**Problem description:** Quote the entire listing below word for word, from its first line to its last.

**The input:**
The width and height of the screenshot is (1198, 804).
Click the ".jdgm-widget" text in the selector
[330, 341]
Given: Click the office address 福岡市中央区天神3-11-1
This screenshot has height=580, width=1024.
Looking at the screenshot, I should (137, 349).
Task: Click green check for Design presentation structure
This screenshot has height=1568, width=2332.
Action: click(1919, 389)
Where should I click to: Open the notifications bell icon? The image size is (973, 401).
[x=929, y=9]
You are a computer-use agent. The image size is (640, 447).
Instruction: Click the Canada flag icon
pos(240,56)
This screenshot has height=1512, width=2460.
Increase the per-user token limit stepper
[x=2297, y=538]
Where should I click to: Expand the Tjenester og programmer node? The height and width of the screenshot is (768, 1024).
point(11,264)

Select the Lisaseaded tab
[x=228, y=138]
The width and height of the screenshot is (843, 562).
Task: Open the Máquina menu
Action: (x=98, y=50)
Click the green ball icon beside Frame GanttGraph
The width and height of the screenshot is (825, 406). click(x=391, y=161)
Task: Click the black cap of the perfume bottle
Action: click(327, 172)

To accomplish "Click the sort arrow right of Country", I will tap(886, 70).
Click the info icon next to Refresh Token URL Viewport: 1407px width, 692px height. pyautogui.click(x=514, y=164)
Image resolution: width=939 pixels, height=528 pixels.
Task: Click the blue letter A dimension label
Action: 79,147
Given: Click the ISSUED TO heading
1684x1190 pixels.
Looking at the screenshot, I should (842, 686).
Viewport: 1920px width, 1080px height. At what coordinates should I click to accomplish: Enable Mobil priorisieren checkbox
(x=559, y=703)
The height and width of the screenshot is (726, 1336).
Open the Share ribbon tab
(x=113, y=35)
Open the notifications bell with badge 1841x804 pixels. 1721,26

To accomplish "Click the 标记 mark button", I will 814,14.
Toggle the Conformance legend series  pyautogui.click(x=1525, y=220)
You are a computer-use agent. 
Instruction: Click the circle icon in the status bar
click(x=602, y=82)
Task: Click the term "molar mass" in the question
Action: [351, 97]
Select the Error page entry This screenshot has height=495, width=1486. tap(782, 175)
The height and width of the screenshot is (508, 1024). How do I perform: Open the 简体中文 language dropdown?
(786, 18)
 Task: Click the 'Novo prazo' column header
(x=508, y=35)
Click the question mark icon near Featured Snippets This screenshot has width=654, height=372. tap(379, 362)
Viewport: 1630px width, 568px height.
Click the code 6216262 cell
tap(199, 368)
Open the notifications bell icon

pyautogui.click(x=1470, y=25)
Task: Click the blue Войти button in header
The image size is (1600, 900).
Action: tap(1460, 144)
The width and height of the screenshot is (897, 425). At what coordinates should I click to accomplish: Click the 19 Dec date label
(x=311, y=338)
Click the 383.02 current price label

**Expected answer:**
The width and height of the screenshot is (1198, 804).
Click the ".jdgm-widget" text in the selector
[330, 341]
Given: Click the office address 福岡市中央区天神3-11-1
This screenshot has height=580, width=1024.
Looking at the screenshot, I should (137, 349).
Task: Click green check for Design presentation structure
This screenshot has height=1568, width=2332.
Action: click(1919, 389)
Where should I click to: Open the notifications bell icon? The image size is (973, 401).
[x=929, y=9]
You are a computer-use agent. The image size is (640, 447).
Instruction: Click the Canada flag icon
pos(240,56)
This screenshot has height=1512, width=2460.
Increase the per-user token limit stepper
[x=2297, y=538]
Where should I click to: Expand the Tjenester og programmer node? The height and width of the screenshot is (768, 1024).
point(11,264)

Select the Lisaseaded tab
[x=228, y=138]
The width and height of the screenshot is (843, 562).
Task: Open the Máquina menu
Action: (x=98, y=50)
Click the green ball icon beside Frame GanttGraph
The width and height of the screenshot is (825, 406). click(x=391, y=161)
Task: Click the black cap of the perfume bottle
Action: click(327, 172)

To accomplish "Click the sort arrow right of Country", I will tap(886, 70).
Click the info icon next to Refresh Token URL Viewport: 1407px width, 692px height. pyautogui.click(x=514, y=164)
Image resolution: width=939 pixels, height=528 pixels.
Task: Click the blue letter A dimension label
Action: 79,147
Given: Click the ISSUED TO heading
1684x1190 pixels.
Looking at the screenshot, I should (842, 686).
Viewport: 1920px width, 1080px height. At what coordinates should I click to accomplish: Enable Mobil priorisieren checkbox
(x=559, y=703)
The height and width of the screenshot is (726, 1336).
Open the Share ribbon tab
(x=113, y=35)
Open the notifications bell with badge 1841x804 pixels. 1721,26

To accomplish "Click the 标记 mark button", I will 814,14.
Toggle the Conformance legend series  pyautogui.click(x=1525, y=220)
You are a computer-use agent. 
Instruction: Click the circle icon in the status bar
click(x=602, y=82)
Task: Click the term "molar mass" in the question
Action: [351, 97]
Select the Error page entry This screenshot has height=495, width=1486. tap(782, 175)
The height and width of the screenshot is (508, 1024). How do I perform: Open the 简体中文 language dropdown?
(786, 18)
 Task: Click the 'Novo prazo' column header
(x=508, y=35)
Click the question mark icon near Featured Snippets This screenshot has width=654, height=372. tap(379, 362)
Viewport: 1630px width, 568px height.
Click the code 6216262 cell
tap(199, 368)
Open the notifications bell icon

pyautogui.click(x=1470, y=25)
Task: Click the blue Войти button in header
The image size is (1600, 900).
Action: tap(1460, 144)
The width and height of the screenshot is (897, 425). At what coordinates should I click to accomplish: Click the 19 Dec date label
(x=311, y=338)
Click the 383.02 current price label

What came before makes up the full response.